Various soil organisms form either specific or less specific associations with roots and interact with plants in their uptake of nutrients from soil. Some organisms live in loose associations on the surface of roots or in the vicinity of the roots (the rhizosphere). Others form symbiotic associations and assist in the uptake of phosphorus (e.g. arbuscular mycorrhizal fungi). Root nodule bacteria and plants form highly specific associations that lead to nitrogen fixation.
An important group of soil microorganisms that attract considerable attention are those microorganisms which cause plant diseases. These organisms include bacteria, fungi and soil animals such as nematodes that can become serious plant pathogens under some conditions. Many plant pathogens are highly specific to particular plant species but others cause disease in different plant species that may not even be closely related. In addition, soils contain organisms that are naturally able to limit the proliferation of pathogenic organisms when soil conditions are suitable for their growth and activity. This process of disease prevention of one microorganism by another is called ‘biological control’.

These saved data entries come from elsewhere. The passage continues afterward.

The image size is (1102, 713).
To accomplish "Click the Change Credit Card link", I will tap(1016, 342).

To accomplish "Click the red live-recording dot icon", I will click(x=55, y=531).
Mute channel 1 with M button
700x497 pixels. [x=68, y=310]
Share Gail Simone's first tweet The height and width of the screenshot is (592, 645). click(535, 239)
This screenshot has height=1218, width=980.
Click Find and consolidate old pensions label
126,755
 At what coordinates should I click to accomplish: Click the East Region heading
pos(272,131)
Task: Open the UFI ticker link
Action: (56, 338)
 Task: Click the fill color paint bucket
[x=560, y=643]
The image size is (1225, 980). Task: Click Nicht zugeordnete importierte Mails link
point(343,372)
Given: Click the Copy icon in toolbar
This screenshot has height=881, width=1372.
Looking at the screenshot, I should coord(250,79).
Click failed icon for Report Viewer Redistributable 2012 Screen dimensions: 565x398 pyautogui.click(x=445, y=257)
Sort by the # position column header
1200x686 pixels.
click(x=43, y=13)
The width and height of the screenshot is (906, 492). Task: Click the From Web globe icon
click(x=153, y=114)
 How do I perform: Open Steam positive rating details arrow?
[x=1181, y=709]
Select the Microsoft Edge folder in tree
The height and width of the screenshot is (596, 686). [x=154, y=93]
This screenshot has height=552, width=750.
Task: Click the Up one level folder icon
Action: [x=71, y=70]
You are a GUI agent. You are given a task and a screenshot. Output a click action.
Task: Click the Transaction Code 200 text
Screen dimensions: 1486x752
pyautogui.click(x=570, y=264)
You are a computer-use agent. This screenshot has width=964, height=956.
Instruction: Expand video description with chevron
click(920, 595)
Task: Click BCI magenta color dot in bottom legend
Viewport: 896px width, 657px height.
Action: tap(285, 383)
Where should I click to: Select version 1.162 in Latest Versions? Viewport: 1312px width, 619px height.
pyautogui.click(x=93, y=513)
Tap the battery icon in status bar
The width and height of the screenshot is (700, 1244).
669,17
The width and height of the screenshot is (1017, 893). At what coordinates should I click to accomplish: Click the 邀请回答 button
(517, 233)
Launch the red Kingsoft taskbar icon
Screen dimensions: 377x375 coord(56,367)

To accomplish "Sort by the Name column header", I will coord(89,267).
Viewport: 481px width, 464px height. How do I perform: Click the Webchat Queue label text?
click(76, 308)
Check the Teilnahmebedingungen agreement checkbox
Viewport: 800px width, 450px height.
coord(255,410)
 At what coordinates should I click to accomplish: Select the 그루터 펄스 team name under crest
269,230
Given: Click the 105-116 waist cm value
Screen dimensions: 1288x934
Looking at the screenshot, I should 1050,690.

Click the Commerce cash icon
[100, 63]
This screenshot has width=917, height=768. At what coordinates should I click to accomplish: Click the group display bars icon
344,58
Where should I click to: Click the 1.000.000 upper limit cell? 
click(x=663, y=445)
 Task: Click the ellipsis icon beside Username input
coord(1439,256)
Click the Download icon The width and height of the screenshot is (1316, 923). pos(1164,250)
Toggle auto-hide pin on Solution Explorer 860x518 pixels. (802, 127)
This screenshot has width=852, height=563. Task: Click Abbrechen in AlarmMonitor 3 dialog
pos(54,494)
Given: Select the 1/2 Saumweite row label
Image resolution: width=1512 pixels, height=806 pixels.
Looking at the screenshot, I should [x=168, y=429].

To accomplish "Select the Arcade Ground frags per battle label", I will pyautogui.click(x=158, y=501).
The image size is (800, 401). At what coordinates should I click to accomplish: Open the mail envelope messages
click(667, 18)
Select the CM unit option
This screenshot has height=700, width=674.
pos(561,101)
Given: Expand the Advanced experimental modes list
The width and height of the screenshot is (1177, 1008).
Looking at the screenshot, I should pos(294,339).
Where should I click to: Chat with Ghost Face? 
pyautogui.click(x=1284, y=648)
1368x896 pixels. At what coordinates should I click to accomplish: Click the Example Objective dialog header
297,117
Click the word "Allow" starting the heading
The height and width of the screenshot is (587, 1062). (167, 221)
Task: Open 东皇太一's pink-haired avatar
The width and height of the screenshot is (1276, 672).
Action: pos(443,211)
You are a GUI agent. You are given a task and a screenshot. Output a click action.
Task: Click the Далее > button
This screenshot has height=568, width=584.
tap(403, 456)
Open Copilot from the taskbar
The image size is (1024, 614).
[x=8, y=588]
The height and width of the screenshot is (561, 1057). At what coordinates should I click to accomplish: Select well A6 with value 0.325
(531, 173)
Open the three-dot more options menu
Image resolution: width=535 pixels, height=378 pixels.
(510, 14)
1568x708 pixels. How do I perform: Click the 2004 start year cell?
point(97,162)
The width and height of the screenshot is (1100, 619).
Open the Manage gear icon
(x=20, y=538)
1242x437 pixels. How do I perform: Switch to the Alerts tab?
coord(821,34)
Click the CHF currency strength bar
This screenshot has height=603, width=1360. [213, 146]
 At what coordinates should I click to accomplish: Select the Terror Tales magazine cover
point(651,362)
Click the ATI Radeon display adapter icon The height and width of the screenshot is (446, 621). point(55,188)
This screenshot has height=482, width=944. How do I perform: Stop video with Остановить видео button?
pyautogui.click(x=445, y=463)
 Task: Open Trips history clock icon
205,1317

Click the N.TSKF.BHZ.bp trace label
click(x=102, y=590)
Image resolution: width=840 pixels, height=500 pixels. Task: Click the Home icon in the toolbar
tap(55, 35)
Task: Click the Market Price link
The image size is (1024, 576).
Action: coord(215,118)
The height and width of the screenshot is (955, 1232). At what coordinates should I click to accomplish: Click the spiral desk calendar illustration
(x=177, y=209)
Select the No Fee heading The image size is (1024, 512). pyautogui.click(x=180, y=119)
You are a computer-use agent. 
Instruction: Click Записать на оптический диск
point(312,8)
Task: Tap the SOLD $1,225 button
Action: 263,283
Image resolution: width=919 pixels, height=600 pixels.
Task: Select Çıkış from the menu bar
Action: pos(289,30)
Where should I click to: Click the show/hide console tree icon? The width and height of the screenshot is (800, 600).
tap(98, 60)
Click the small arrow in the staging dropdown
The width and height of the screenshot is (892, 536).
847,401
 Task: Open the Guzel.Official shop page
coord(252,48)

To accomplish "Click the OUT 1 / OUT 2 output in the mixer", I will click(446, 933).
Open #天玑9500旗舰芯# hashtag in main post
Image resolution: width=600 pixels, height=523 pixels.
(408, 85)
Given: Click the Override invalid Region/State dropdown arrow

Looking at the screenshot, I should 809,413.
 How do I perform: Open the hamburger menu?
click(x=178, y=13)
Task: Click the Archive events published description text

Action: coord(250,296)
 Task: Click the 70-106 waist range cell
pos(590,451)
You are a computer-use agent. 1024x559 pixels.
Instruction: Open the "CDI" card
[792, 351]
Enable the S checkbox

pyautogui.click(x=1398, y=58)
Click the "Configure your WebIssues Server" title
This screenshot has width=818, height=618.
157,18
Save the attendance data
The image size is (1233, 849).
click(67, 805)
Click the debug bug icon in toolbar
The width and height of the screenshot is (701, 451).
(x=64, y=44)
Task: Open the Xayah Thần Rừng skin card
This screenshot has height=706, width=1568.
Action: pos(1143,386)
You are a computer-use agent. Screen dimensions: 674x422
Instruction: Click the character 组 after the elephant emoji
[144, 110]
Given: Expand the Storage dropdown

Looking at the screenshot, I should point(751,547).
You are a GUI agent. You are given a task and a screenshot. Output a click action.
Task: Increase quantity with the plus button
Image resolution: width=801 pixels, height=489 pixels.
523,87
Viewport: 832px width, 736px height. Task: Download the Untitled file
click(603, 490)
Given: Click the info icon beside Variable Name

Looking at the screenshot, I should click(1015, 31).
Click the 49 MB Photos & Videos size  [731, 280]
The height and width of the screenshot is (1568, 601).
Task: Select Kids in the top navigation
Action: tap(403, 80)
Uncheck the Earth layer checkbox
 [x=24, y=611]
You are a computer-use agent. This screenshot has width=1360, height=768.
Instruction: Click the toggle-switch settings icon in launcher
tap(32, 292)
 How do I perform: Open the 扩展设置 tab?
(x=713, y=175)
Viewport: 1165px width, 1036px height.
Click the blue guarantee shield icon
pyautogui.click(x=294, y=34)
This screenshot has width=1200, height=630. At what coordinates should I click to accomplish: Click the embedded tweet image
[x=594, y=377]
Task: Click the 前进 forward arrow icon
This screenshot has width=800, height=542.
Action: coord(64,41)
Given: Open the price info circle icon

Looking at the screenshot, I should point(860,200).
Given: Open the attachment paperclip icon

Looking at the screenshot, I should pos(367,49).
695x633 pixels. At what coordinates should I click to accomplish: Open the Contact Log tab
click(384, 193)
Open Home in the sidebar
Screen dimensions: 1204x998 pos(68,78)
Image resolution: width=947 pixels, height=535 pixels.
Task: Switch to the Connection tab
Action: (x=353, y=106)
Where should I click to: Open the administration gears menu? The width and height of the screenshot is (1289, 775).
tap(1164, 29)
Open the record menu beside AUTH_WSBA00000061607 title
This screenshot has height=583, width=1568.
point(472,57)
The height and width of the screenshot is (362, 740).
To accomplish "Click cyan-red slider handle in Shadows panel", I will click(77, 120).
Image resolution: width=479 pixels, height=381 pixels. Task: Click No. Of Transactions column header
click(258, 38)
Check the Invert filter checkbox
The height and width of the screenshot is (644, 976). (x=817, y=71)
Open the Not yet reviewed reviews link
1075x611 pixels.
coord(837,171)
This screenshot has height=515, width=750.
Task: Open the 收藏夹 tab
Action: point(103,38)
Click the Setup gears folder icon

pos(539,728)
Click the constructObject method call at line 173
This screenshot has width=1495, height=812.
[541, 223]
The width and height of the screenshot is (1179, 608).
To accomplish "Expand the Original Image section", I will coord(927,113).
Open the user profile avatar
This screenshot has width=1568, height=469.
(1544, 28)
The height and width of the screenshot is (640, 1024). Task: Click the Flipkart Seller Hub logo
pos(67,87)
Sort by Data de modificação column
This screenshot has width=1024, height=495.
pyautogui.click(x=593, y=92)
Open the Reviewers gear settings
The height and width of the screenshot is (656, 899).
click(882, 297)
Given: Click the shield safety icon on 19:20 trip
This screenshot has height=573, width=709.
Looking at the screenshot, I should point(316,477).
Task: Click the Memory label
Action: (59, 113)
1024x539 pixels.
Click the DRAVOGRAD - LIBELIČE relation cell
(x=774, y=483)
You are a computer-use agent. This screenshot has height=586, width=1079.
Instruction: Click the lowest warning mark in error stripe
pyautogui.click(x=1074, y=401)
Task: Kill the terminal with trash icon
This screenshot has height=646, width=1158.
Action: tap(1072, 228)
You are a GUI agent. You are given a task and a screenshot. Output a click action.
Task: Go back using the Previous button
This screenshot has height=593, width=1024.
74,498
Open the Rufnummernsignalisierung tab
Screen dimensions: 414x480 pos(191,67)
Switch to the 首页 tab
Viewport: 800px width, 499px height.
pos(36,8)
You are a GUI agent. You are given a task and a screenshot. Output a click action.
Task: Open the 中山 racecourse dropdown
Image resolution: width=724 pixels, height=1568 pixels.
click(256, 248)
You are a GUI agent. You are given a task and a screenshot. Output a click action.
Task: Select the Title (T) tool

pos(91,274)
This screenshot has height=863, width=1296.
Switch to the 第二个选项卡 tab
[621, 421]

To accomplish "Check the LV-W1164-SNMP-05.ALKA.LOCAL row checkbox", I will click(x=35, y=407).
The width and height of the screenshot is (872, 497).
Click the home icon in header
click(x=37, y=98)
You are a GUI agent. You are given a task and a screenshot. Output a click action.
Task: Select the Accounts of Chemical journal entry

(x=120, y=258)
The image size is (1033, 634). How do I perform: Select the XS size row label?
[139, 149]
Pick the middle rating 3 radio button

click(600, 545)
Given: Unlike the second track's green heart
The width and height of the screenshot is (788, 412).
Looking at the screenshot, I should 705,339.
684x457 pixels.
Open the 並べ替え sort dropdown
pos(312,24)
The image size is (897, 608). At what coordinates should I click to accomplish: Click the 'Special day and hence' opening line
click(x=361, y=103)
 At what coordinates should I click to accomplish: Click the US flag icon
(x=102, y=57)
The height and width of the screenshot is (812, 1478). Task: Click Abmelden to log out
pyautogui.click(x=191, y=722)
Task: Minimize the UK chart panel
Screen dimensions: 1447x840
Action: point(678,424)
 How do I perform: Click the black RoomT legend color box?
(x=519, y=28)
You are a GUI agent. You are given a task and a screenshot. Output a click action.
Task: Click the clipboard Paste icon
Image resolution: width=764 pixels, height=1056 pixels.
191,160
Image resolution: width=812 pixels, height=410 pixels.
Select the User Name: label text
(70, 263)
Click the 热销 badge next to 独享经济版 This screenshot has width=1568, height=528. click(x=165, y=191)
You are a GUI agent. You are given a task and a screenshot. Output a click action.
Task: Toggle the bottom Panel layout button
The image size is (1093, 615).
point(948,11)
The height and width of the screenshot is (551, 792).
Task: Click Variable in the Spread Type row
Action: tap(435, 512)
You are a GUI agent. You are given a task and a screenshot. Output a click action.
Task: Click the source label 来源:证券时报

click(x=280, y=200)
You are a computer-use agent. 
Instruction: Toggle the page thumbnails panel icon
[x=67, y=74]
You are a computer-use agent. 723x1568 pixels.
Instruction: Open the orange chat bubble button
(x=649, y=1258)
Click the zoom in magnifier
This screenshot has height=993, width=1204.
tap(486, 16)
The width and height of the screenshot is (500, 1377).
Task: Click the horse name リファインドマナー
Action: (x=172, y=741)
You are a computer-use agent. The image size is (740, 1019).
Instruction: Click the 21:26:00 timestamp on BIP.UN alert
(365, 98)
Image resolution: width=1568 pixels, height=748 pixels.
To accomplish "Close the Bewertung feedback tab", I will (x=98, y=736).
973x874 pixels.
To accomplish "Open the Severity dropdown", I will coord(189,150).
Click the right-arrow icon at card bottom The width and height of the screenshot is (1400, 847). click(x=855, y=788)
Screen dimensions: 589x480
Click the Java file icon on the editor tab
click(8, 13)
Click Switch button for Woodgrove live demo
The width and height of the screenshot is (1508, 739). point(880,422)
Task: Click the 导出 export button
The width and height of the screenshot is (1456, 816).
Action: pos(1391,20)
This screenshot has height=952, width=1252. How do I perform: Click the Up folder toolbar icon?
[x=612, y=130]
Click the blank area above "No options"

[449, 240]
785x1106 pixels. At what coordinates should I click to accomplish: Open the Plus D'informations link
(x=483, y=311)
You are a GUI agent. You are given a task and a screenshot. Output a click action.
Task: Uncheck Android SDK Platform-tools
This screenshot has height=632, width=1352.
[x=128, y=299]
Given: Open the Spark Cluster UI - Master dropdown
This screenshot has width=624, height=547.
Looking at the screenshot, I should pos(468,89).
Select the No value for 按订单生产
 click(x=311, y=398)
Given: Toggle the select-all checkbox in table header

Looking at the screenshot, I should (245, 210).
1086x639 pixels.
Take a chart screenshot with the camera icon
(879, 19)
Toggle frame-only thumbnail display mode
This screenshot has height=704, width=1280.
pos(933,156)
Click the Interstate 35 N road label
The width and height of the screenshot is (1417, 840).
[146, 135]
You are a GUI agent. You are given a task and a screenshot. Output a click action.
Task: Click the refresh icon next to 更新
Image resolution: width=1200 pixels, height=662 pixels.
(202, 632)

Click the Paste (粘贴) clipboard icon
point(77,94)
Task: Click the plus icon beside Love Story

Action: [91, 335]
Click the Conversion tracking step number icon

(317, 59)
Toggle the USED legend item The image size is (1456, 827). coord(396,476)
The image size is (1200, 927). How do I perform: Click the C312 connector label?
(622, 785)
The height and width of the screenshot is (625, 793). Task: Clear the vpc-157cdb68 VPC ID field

• The activities of soil organisms are varied and have important links to many soil processes.
• Heterotrophic organisms obtain their energy and carbon from organic matter.
• Autotrophic organisms transform inorganic molecules to obtain their energy.
• It is not easy to tell whether bacteria and fungi isolated from soil are alive or dead.
• The release of CO2, enzyme activity within organisms and growth and reproduction are forms of microbial activity.
• The total amount of CO2 released by organisms in soil is not necessarily related to the abundance of organisms.
• Individual organisms in a harsh environment may respire at a higher rate than those in less severe conditions.